O que se pede
A. Reescreva em forma de lista o parágrafo do trecho sobre transtornos mentais no trabalho que começa com "Nos últimos dois anos". Mantenha os seus fatos principais.
B. Responda às perguntas abaixo com base no trecho sobre transtornos mentais no trabalho:
(i) Qual foi o número de afastamentos em 2016?
(ii) Dos quase 200 mil auxílios-doença do ano passado, quantos foram concedidos por depressão?
(iii) Segundo Rosylane, em que momento a empresa deveria acender uma luz amarela?
C. Dê prosseguimento ao trecho sobre transtornos mentais no trabalho a partir do ponto em que ele termina.

Trecho para leitura
Preocupado em manter a fonte de renda em um mercado que não tem contratado na recessão, o trabalhador acaba aguentando mais pressão calado, o que aumenta as chances de saturação no futuro. Além disso, com as demissões nos últimos anos, muitos empregados tiveram que acumular funções e estão não só sujeitos à maior pressão como viram a jornada aumentar muito.
Nos últimos dois anos, os números de afastamentos arrefeceram em relação ao apresentado entre 2012 e 2014. Em 2014 eram 83,2 mil, por exemplo. Em 2015, sobretudo por causa da greve dos peritos do INSS e do aumento do desemprego, o número caiu para 63,8 mil. Em 2016, voltou a subir para 75,3 mil.
“A crise vai aumentar isso. Contas penduradas, medo de desemprego, isso afeta o equilíbrio emocional. O trabalhador não conversa, não reclama”, diz Rosylane.
Luz amarela
Jornada exaustiva, ambiente insalubre, falta de pausas, divisão injusta de tarefas, não recomposição de horas trabalhadas a mais. Todos esses fatores são potenciais desencadeadores de transtornos mentais e comportamentais no trabalho. Apesar de quase 200 mil auxílios doença terem chegado até as mãos dos empregadores no ano passado por esse tipo de doença (75 mil deles por depressão), as empresas brasileiras não sabem como lidar quando um trabalhador diz estar deprimido.
Para Rosylane, a empresa deveria acender uma luz amarela no momento em que o primeiro atestado do tipo chega. O ideal, diz, é investigar se algum motivo interno, do ambiente de trabalho, pode ter causado a situação, uma forma de evitar que aquele quadro piore e, ainda, que outros funcionários passem pela mesma situação.

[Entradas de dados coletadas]
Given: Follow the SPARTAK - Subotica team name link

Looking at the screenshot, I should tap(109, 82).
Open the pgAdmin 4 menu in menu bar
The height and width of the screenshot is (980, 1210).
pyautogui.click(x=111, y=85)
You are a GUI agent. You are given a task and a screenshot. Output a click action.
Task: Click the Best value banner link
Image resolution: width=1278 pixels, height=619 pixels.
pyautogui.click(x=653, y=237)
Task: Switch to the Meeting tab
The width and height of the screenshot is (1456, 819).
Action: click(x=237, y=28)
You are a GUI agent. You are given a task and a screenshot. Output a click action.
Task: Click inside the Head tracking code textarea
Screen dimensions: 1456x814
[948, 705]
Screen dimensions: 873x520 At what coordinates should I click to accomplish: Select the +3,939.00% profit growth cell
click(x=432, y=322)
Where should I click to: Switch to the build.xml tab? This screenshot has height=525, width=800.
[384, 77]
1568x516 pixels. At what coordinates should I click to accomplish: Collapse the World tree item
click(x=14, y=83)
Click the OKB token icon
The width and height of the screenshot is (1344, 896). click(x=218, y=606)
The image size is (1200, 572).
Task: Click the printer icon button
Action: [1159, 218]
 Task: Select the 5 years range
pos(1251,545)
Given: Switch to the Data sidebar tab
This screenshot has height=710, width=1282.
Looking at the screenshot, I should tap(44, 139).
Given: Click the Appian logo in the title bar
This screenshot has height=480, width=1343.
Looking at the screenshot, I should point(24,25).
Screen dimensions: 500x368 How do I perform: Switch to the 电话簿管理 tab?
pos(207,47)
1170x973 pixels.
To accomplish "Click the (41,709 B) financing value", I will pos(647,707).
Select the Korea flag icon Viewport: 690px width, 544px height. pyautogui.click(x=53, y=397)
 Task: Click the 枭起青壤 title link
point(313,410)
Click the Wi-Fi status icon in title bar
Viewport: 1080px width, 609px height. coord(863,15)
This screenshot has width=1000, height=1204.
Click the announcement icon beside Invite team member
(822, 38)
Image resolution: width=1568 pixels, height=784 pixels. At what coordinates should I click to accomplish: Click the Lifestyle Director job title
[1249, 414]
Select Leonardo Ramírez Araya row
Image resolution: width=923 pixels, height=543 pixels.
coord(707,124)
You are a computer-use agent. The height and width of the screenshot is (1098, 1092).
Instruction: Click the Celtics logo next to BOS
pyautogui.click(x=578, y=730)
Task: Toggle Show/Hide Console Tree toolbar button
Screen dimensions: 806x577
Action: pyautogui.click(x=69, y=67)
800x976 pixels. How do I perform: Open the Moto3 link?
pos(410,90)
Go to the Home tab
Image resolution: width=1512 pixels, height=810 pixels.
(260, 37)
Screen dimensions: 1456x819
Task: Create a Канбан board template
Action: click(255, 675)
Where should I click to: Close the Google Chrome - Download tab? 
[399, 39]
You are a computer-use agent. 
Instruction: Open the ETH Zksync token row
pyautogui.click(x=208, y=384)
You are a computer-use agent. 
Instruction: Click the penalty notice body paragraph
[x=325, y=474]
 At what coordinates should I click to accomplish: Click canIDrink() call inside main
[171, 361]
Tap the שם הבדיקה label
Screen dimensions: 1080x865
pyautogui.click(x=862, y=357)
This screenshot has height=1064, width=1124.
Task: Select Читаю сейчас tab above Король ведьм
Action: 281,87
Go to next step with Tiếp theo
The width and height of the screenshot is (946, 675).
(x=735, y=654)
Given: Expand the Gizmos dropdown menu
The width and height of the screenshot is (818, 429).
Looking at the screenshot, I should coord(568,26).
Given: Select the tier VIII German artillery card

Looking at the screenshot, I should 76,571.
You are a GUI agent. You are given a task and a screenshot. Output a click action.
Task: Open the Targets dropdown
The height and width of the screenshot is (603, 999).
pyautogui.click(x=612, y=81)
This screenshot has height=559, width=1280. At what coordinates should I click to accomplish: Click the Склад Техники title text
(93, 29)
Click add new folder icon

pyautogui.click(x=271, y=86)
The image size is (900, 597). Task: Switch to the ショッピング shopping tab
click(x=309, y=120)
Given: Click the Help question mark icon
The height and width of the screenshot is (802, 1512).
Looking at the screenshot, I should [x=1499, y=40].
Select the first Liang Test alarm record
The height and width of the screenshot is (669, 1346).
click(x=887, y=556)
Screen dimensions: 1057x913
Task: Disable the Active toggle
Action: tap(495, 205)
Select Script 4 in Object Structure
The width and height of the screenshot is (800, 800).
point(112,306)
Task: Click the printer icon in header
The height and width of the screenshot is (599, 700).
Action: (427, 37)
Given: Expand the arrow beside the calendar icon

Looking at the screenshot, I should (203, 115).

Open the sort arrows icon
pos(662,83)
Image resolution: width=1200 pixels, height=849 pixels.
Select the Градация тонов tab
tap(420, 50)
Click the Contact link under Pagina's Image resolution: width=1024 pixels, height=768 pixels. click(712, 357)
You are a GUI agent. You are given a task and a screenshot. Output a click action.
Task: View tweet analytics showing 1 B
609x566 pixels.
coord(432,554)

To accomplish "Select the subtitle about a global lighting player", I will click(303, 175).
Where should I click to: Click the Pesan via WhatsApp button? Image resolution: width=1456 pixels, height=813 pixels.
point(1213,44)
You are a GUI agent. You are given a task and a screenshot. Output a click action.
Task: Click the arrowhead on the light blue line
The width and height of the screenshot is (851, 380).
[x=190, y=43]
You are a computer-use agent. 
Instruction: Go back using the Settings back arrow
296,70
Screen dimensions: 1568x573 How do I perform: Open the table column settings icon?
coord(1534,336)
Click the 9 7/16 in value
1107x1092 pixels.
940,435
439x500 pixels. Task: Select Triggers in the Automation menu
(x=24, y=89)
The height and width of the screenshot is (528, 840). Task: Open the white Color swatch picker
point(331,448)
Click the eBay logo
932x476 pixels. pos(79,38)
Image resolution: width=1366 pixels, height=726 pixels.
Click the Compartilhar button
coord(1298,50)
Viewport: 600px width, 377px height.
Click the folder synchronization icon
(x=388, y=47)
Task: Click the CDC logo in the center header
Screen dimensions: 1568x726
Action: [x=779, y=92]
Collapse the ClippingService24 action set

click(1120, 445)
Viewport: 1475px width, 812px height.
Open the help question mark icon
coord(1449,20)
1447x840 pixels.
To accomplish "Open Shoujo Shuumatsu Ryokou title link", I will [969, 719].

Lista de respostas
A.
- Nos últimos dois anos, os afastamentos diminuíram em relação ao período de 2012 a 2014.
- Em 2014, foram 83,2 mil.
- Em 2015, caíram para 63,8 mil, sobretudo por causa da greve dos peritos do INSS e do aumento do desemprego.
- Em 2016, voltaram a subir para 75,3 mil.

B.
(i) 75,3 mil.
(ii) 75 mil.
(iii) No momento em que chega o primeiro atestado do tipo.

C.
“O empregador, o médico do trabalho da empresa tem que investigar se o trabalhador está sendo perseguido, se a jornada está exagerada, se o trabalhador está sendo acompanhado por um psiquiatra.”
Tratamento
O presidente da Associação Brasileira de Psiquiatria, Antônio Geraldo da Silva, ressalta que a depressão tem tratamento, o que pode permitir um retorno saudável ao emprego. O grande problema, segundo Silva, é que muitas vezes a pessoa deprimida não busca a ajuda correta. O presidente da ABP reforça que a depressão tem que ser tratada com os medicamentos adequados, indicados por médicos especialistas no assunto.
O tratamento inclui um time: psiquiatras, psicólogos e muitas vezes a ajuda de grupos de apoio. Esses grupos auxiliam as pessoas a não se sentirem isoladas com o problema, por meio da troca de experiências. Segundo ele, de cada cem pacientes com depressão, menos de 10 chega ao psiquiatra.
“Muitas vezes a depressão acaba sendo subdiagnosticada e tratada como outra coisa. As pessoas não procuram um psiquiatra por puro preconceito. Com um tratamento inadequado, com o médico errado, a doença pode se tornar crônica. Aí a pessoa não consegue mais voltar a trabalhar, não consegue mais produzir permanentemente”, explicou Silva.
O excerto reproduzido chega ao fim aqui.